Fakereplace Class Reloader

This project provides a javaagent and a client to hot replace classes in the JVM over and above what is provided by standard JDK hotswap.

It does this using bytecode trickery to instrument both the classes to be replaced and the reflection API, which allows it to fake replacements that hotswap would not normally allow (For instance, if you remove a method the agent simply adds back a noop method and then hides it from the reflection API).

Provided Integrations

Being able to hot replace classes is one thing, but it is not very useful unless the framework you are using can also pickup on these changes and re-load its metadata. To this end Fakereplace integrates with the following frameworks:

  • Seam 2
  • Weld (Basic integration, it is still a work in progress)
  • JSF
  • Metawidget
  • Hibernate (This restarts the EMF if an entity is modified, this is still experimental)
  • Resteasy

It also provides JBoss AS7 integration, and a maven plugin to allow maven to automatically replace classes after it has compiled them.

Getting Started

There is a single jar in the distribution, fakereplace.jar to use it you need to set the JVM -javaagent option to point to this jar. If you are not using JBoss AS7 you also need to specify the packages that you want to be able to hot replace.

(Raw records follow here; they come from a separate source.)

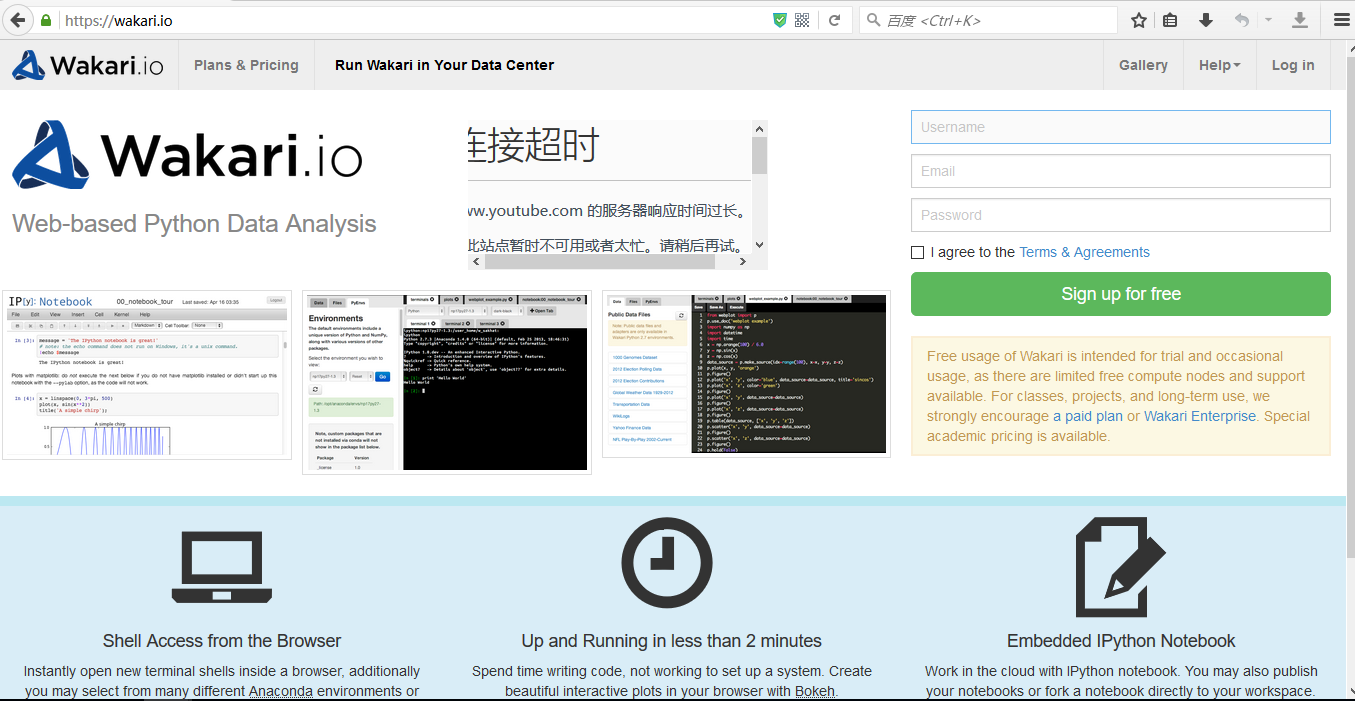Open the Gallery page

pos(1143,64)
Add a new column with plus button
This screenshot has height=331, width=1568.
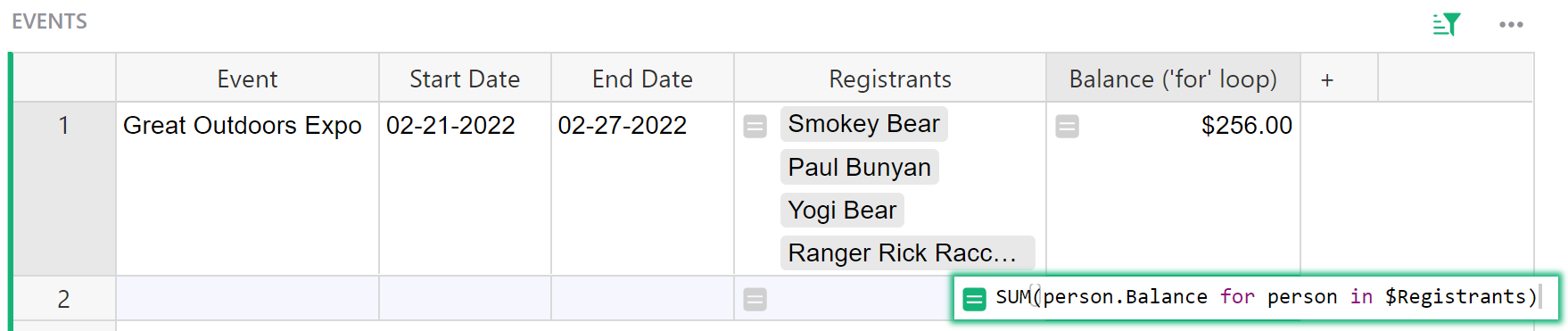click(x=1327, y=79)
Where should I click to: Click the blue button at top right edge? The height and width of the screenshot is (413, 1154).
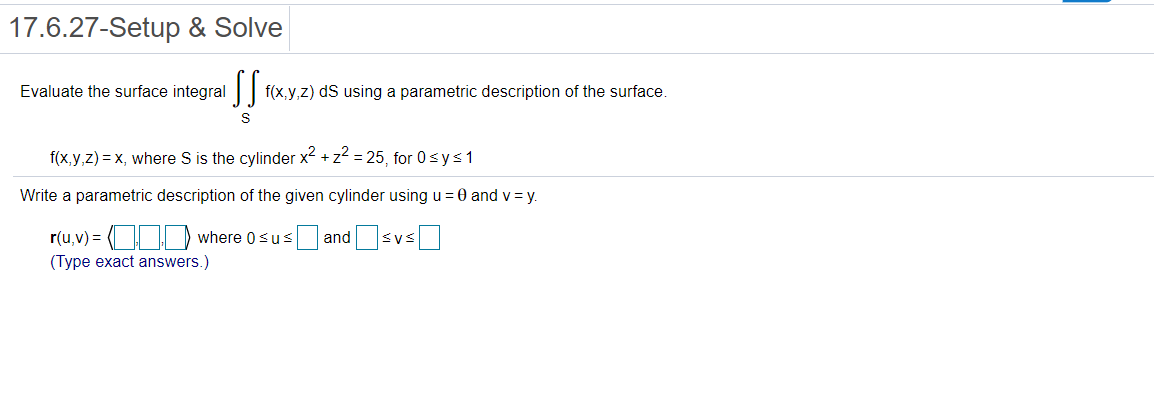point(1087,1)
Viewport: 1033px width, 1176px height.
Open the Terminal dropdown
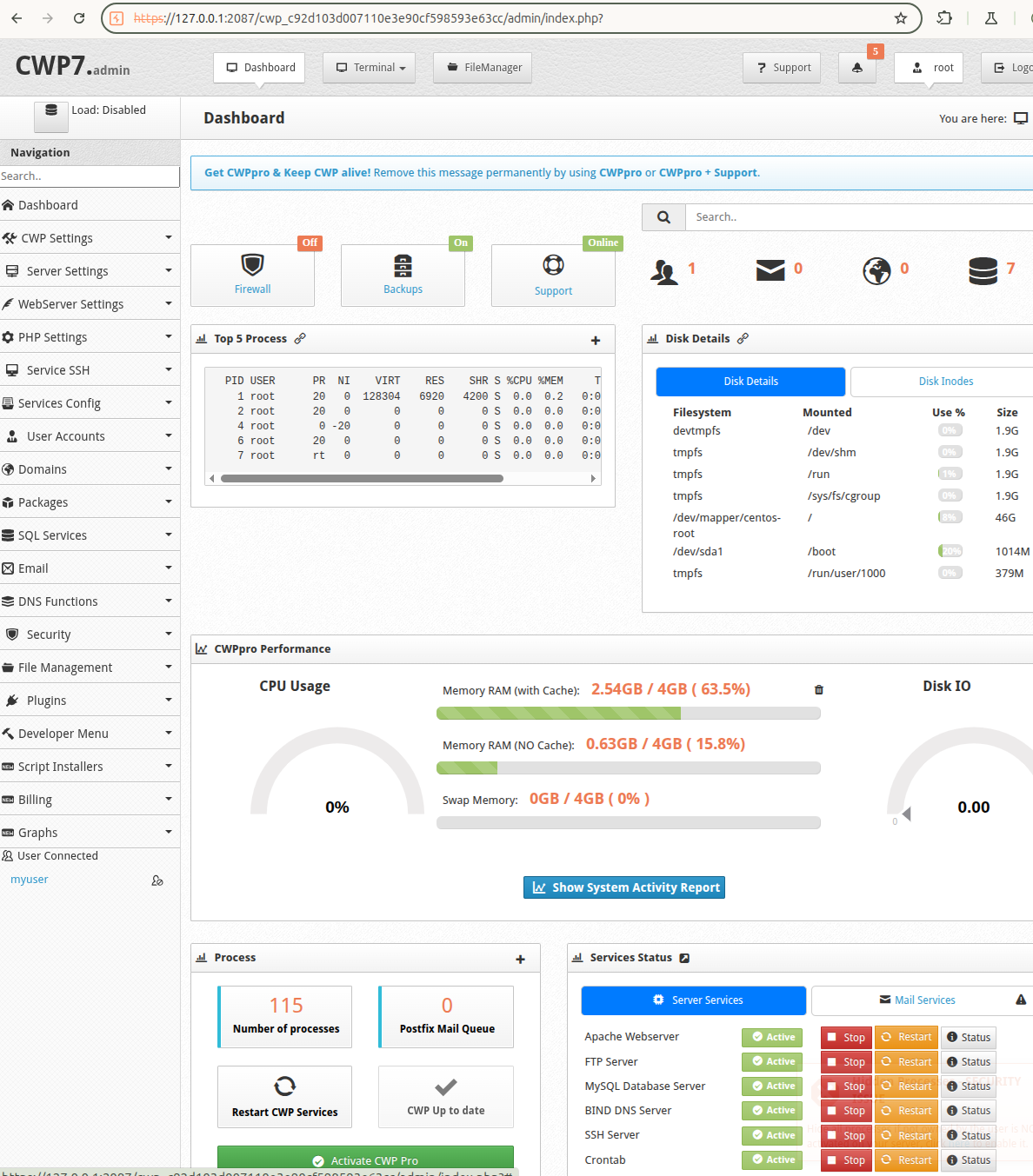(369, 68)
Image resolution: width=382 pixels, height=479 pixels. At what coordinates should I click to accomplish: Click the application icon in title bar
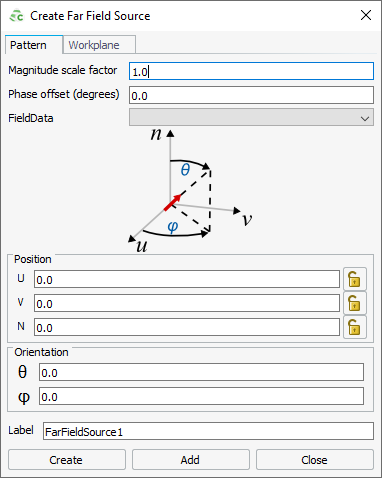16,16
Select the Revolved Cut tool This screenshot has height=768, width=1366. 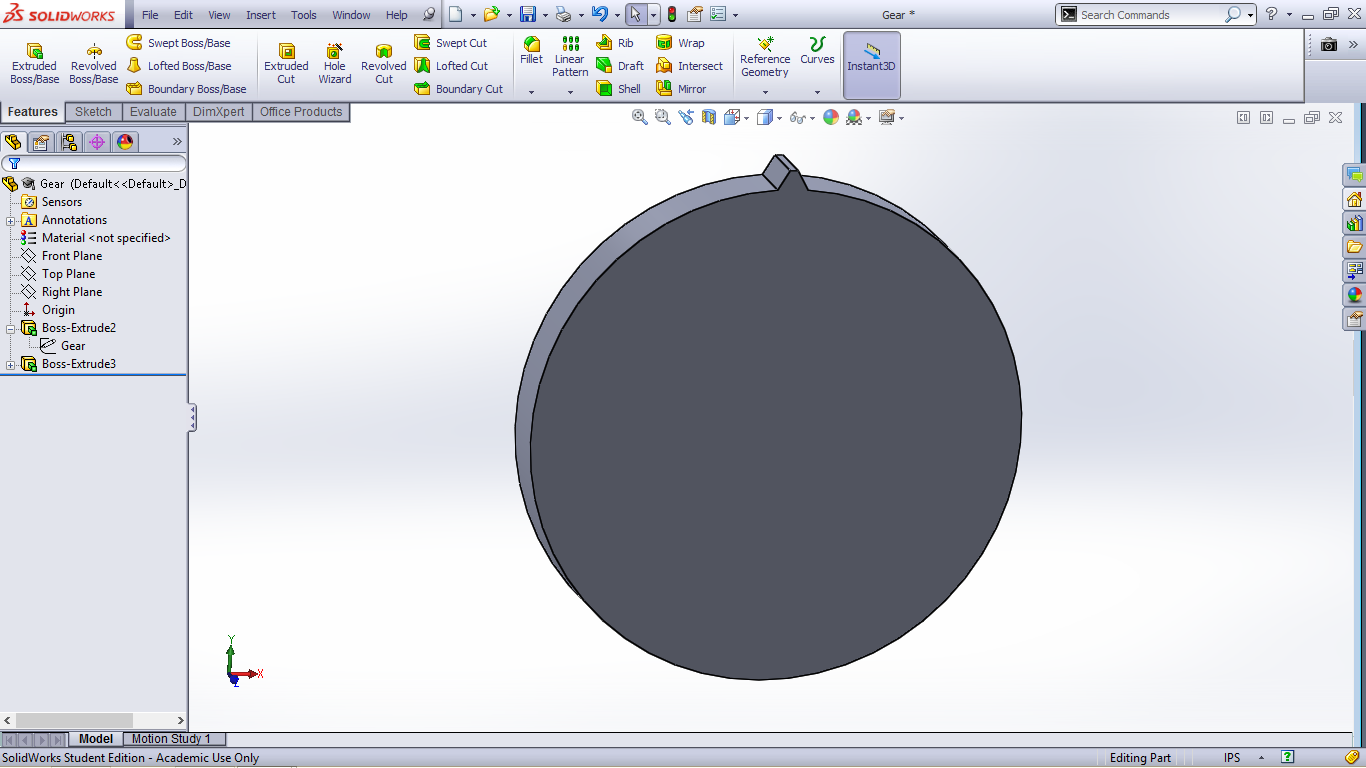tap(383, 64)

For example, on JBoss AS7 you would edit standalone.conf and add the following to JAVA_OPTS:

-javaagent:/path/to/fakereplace.jar

For other containers, you would need to add the following to the JVM options:

-javaagent:/path/to/fakereplace.jar=packages=com.mycompany.myclasses

Where ${com.mycompany.myclasses} is the top level package of the classes that you want to hot replace. All classes in this package or sub packages are instrumented to allow them to be replaced. If you are using JBoss AS7 this step is not nessesary, as the integration will just mark all user deployed classes as replacable.

To set the JVM options you will probably need to modify your app servers startup script, or if you are using an IDE server plugin set the VM arguments in the launch configuration.

Performing a hot deployment

To actually perform a hot deployment add the following to your projects pom.xml:

  <build>
    <plugins>
      <plugin>
        <groupId>org.fakereplace</groupId>
        <artifactId>fakereplace-plugin</artifactId>
        <version>1.0.0.Alpha2</version>
        <executions>
          <execution>
            <phase>package</phase>
            <goals>
              <goal>fakereplace</goal>
            </goals>
          </execution>
        </executions>
      </plugin>
    </plugins>
  </build>

And then run

mvn package

to perform the hot replacement.

Supported Options

In addition to the packages option mentioned above, the following options are also supported. They should be specified after the -javaagent command and comma seperated, e.g.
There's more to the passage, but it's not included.